◆ Records provided:
━━━━━━━━━━

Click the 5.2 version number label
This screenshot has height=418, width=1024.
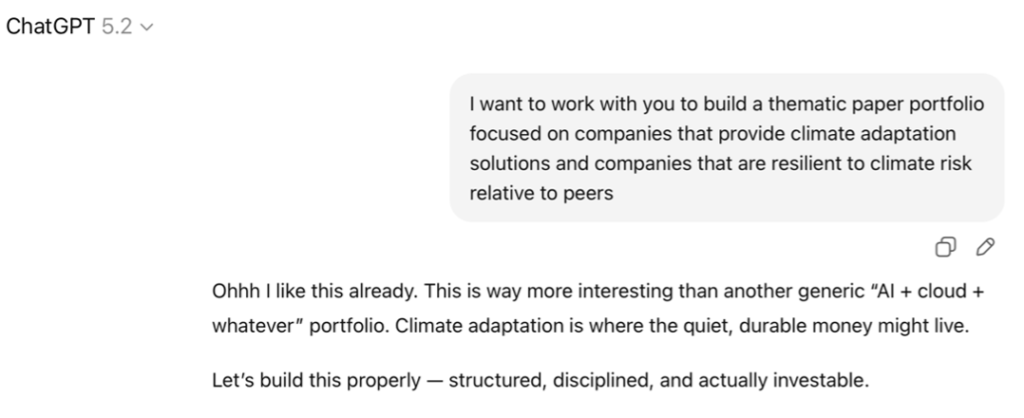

━━━━━━━━━━

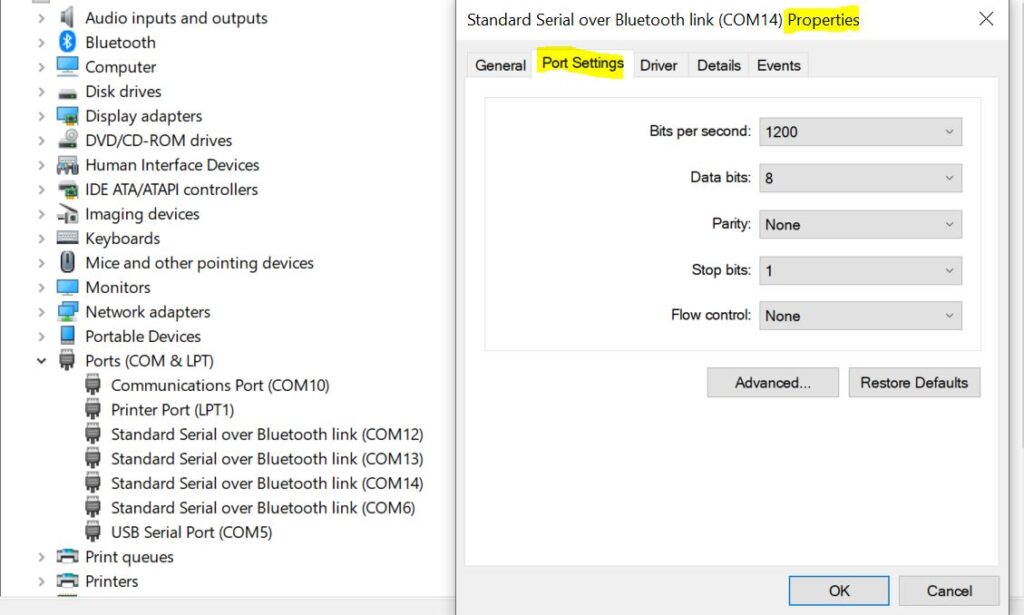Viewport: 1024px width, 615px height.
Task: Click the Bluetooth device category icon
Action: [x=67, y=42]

━━━━━━━━━━

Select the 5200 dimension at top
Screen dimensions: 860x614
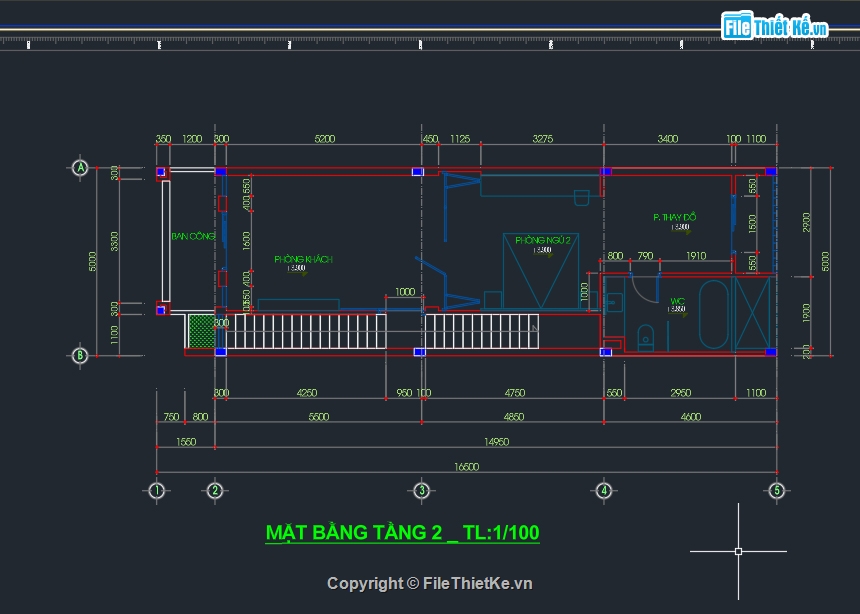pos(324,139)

━━━━━━━━━━

◆ Your instructions: In the listing above, find the line with "Click the 5.2 version number label" and the line with "This screenshot has height=418, width=1024.", then print exactly those two lines and every line between them, and nothing more.

◆ Answer:
Click the 5.2 version number label
This screenshot has height=418, width=1024.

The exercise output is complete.